Paper No. 11-2
Presentation Time: 1:20 PM
CORRELATION OF THE LOWER PART OF THE ROSROE FORMATION WITH THE TOURMAKEADY FORMATION, WESTERN IRELAND
The age of the Rosroe Formation in western Ireland has been variously interpreted to range from as old as the Floian (Lower Ordovician) to as young as the latest Katian (Late Ordovician). The published age disparities and difficulties in correlation of the Rosroe are due to the poor fossil content of the unit. The unit does contain rare carbonates that occur as clasts within debris flows, and these carbonates contain conodonts and other fossils. Samples from exposures along the Rosroe Peninsula, exposures on the south side of Killary Bay, and from two exposures on the south side of Lough Nafooey yield a bimodal age association of conodonts.
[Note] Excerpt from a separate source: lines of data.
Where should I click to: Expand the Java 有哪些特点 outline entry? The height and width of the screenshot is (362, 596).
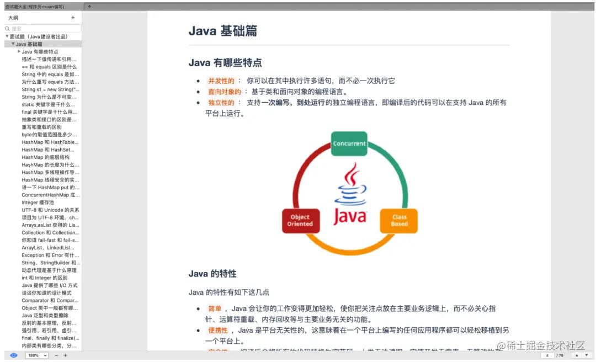19,51
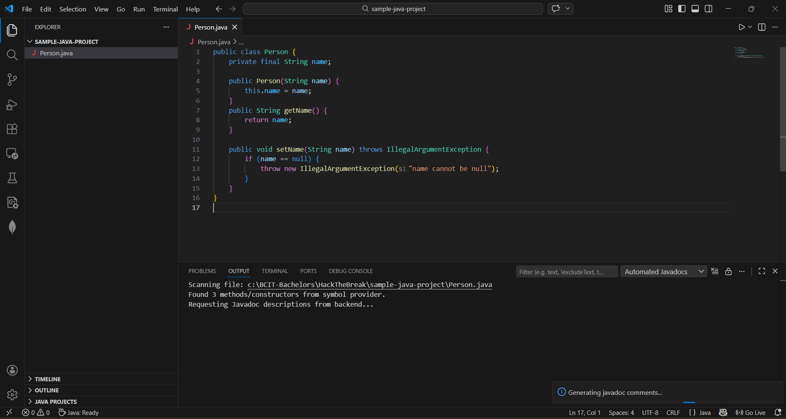The image size is (786, 419).
Task: Open the Remote Explorer view
Action: click(12, 154)
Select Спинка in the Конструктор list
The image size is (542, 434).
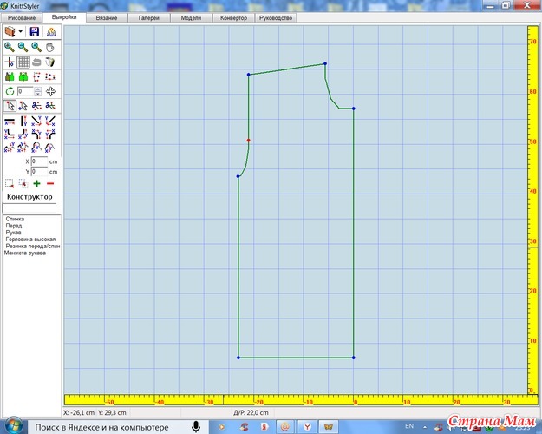click(15, 219)
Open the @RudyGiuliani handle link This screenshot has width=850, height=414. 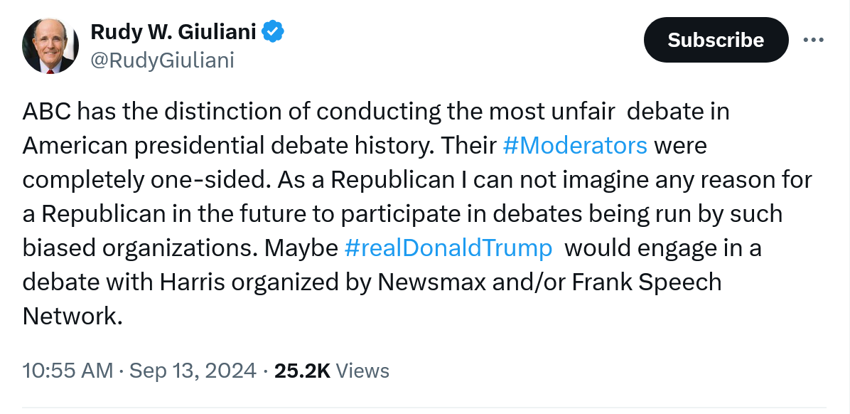tap(162, 60)
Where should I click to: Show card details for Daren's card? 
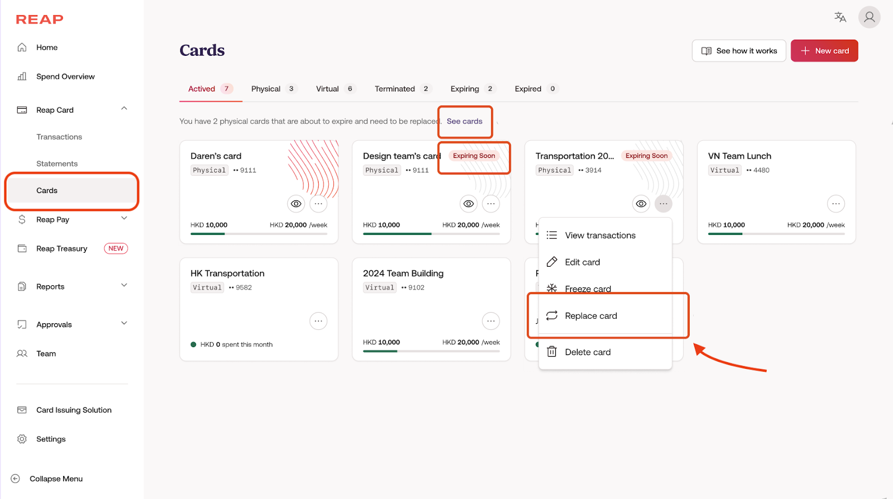296,204

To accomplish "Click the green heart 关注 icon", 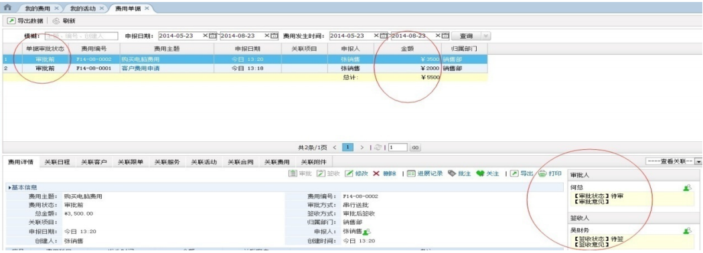I will point(480,173).
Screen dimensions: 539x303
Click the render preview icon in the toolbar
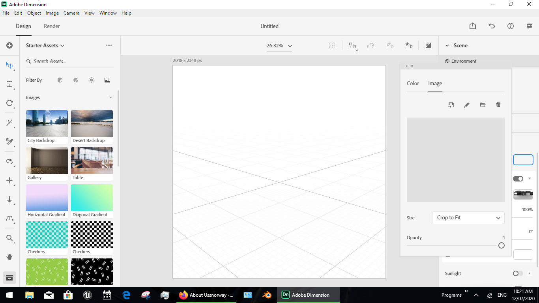point(428,45)
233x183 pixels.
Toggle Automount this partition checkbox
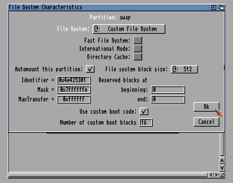90,69

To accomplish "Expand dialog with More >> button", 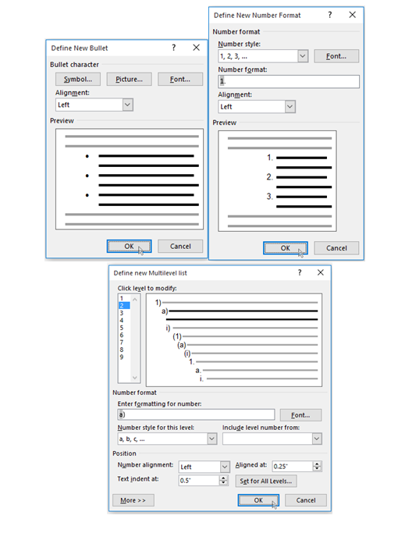I will [x=133, y=500].
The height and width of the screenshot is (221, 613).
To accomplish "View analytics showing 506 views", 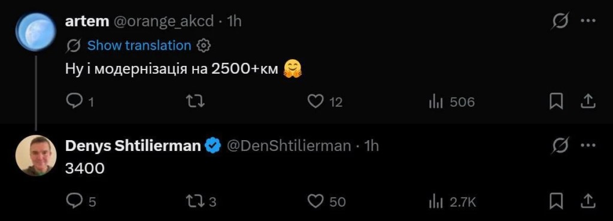I will (451, 102).
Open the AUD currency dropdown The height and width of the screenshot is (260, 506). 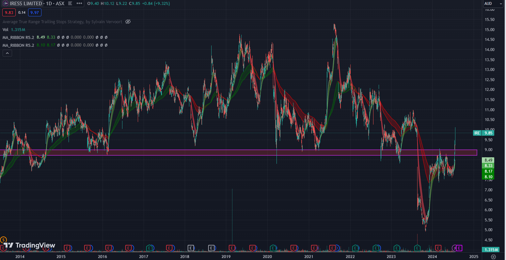[493, 4]
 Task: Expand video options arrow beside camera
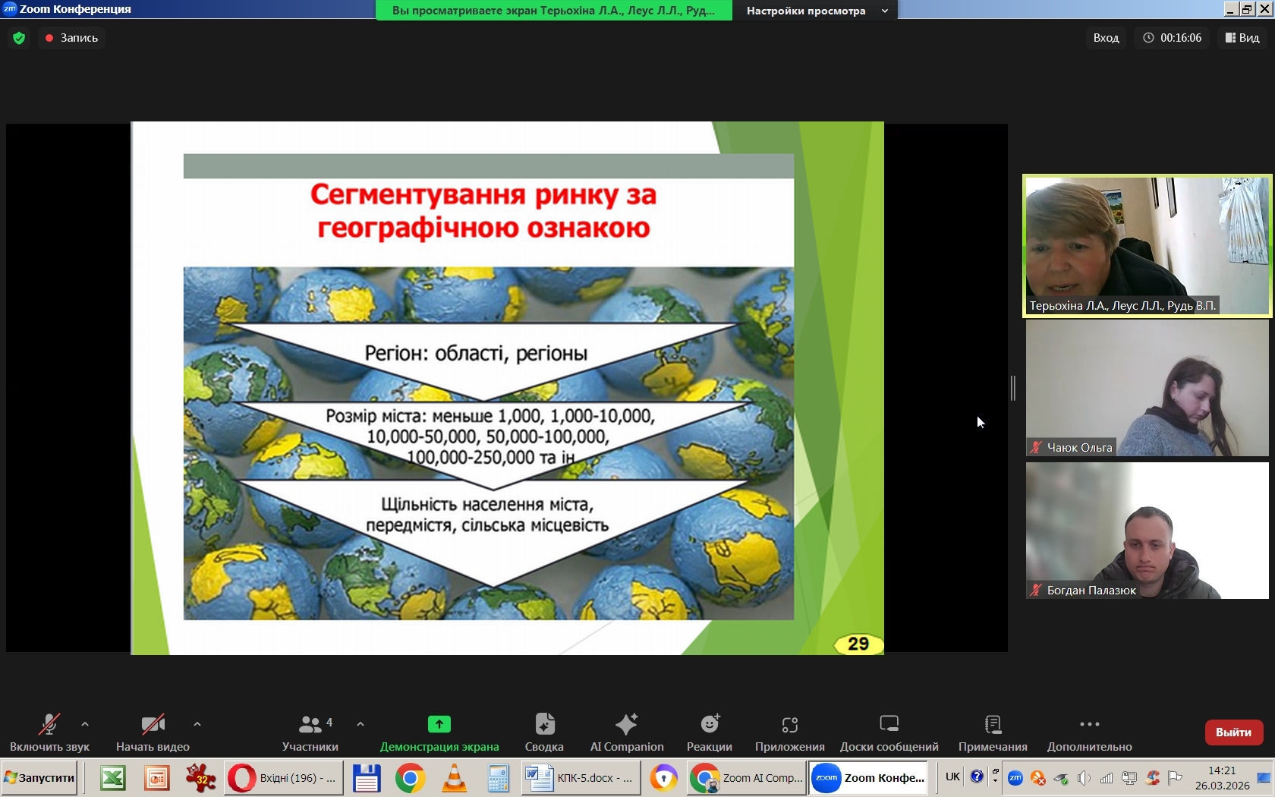(197, 724)
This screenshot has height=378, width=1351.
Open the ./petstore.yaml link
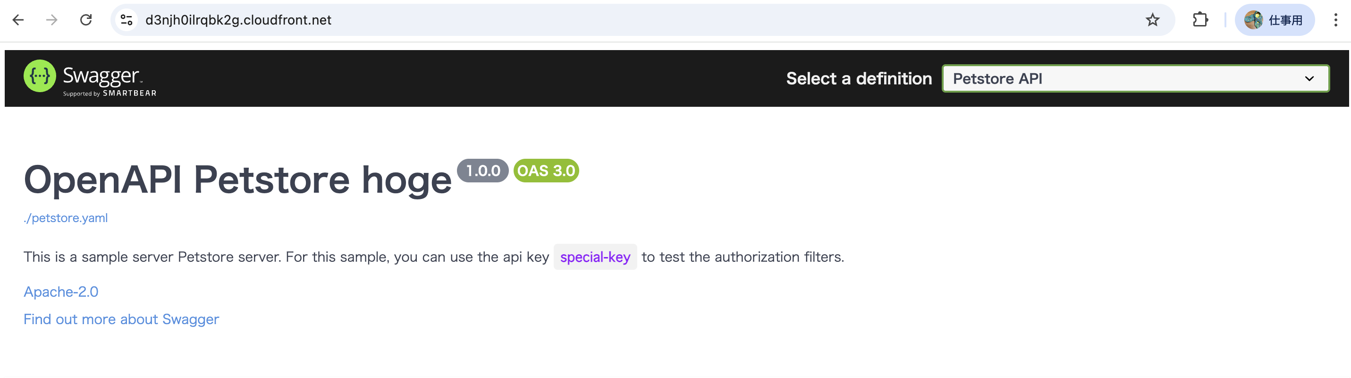(x=66, y=218)
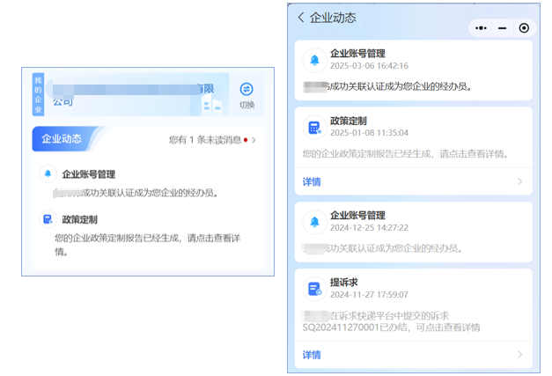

A Floian conodont assemblage is present from the Lough Nafooey area and a Darriwilian (Middle Ordovician) conodont assemblage is present from the Rosroe Peninsula and the south side of Killary Bay. Conodonts and brachiopods from the Tourmakeady Formation exposed approximately 10 kilometers northeast of Lough Nafooey support a Floain, or perhaps slightly younger, age for this rather poorly exposed unit. The Tourmakeady consists of a series of discontinuous exposures that contain carbonate breccia similar in lithology to the carbonates in the exposures of the Rosroe nearby on the south side of Lough Nafooey. New conodont data support Stouge and others’ (2015) idea that the carbonates at the base of the unit mapped as Rosroe Fm. on the south side of Lough Nafooey are contemporaneous with the Toumakeady carbonates. The mapping of these areas leaves open the possibility that these units may be more than just contemporaneous, but indeed may be correlative, or that the Floian carbonates in the debris flows were sourced from the same carbonate platform that is now completely eroded.